On March 9, the US Supreme Court issued a decision in Perez v. Mortgage Bankers Association, 575 U.S. ___ (2015) that significantly relaxes the requirements for federal agencies making changes to rules interpreting the regulations they enforce. The case stems from a 2010 Department of Labor “Administrator Interpretation” that reversed the Department’s position (articulated in a 2006 opinion letter) on the overtime exempt status of mortgage loan officers. After long viewing loan officers as exempt administrative employees, in 2010, the Department of Labor withdrew the opinion letter and issued an Administrator’s Interpretation concluding that most mortgage loan officers did not qualify for the administrative exemption to the overtime requirement and would henceforth be deemed non-exempt. A class of loan officers filed suit under the Fair Labor Standards Act, claiming that they had been misclassified and thus were entitled to unpaid overtime.
The Mortgage Bankers Association, a real estate finance industry group, challenged the interpretation as failing to comply with formal rule-making requirements set forth in the federal Administrative Procedure Act, as the Department of Labor did not hold a notice-and-comment period during which interested parties could weigh in prior to the Department altering its interpretation as to the exempt status of mortgage loan officers. The D.C. Circuit Court of Appeals agreed with the Mortgage Bankers Association and vacated the administrator interpretation.
The loan officers appealed. The DOL argued in an amicus brief that the D.C. Circuit’s stance—that notice-and-comment rulemaking is required before any significant change to a rule that interprets a regulation—is inconsistent with the flexibility that Congress wants agencies to have with respect to interpretive rules related to the regulations they enforce. In the Perez decision, the Supreme Court agreed with the Department of Labor, ruling that federal agencies do not need to undergo formal rulemaking before making changes—even substantial changes—to rules interpreting regulations.

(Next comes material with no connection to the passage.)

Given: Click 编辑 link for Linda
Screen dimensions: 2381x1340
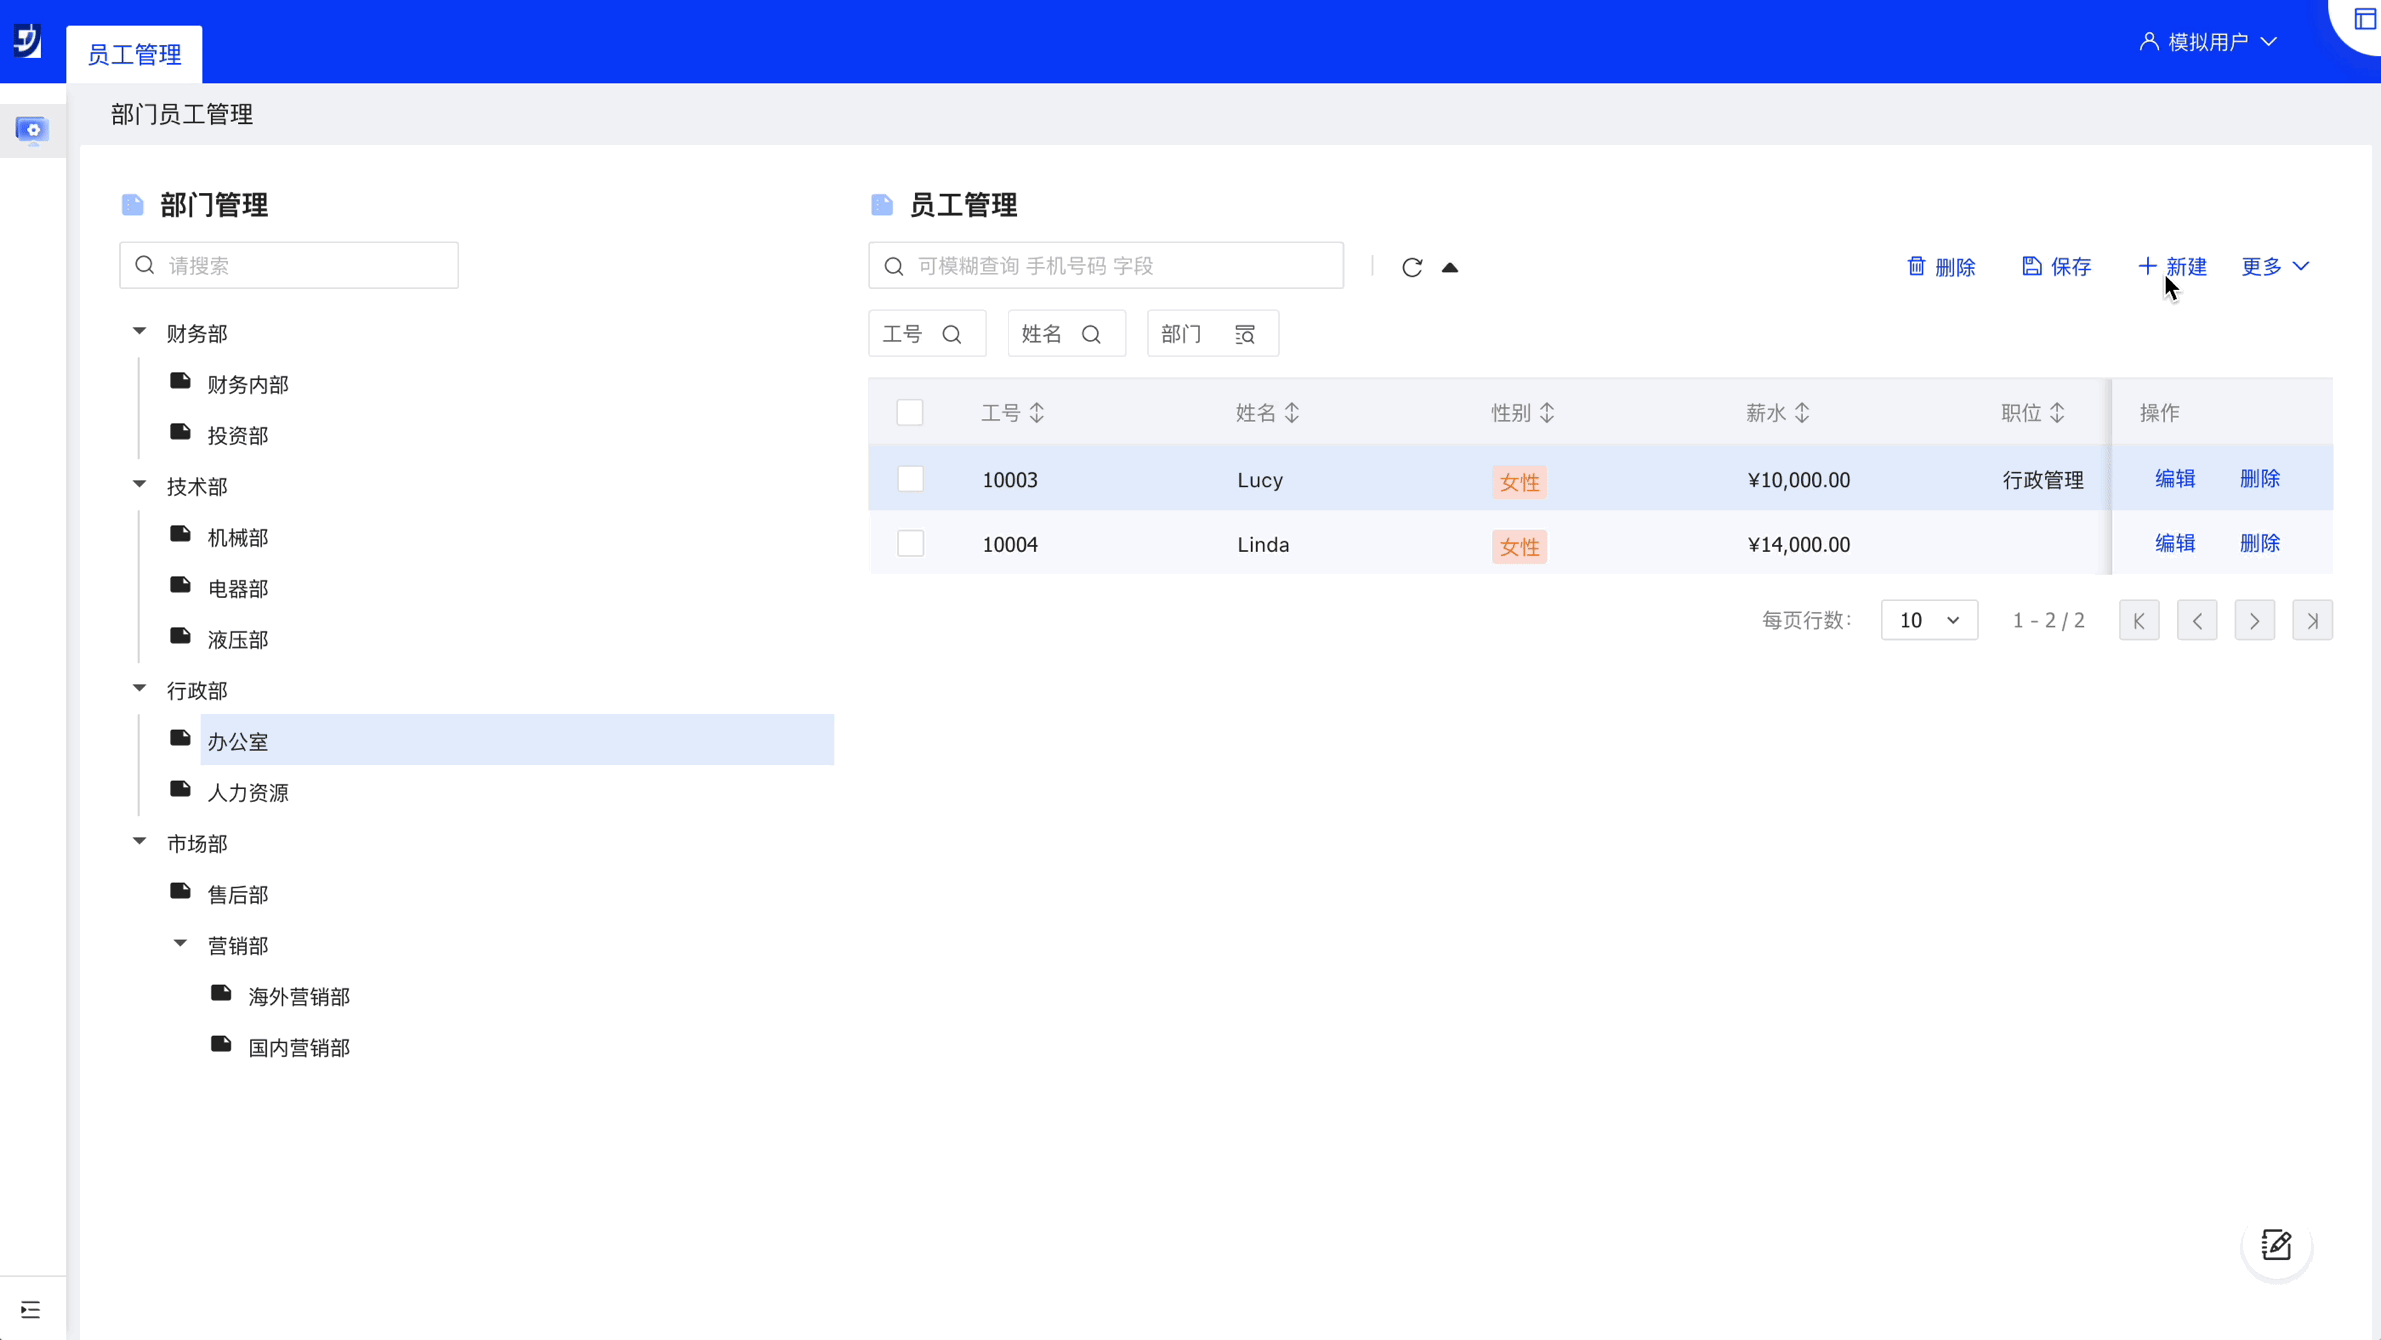Looking at the screenshot, I should tap(2174, 543).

The decision means that not only can the mortgage loan officers’ class action proceed, but that federal agencies can make significant revisions without notice to longstanding, seemingly definitive interpretative rules, general statements of policy, and rules of agency organization, procedure, and practice. Employers relying on federal agency guidance, including, without limitation, interpretive guidance issued by the Department of Labor, the EEOC, and the National Labor Relations Board, must therefore be vigilant for formal and informal rule changes lest they continue to rely on outdated authority that no longer reflects the respective agencies’ positions.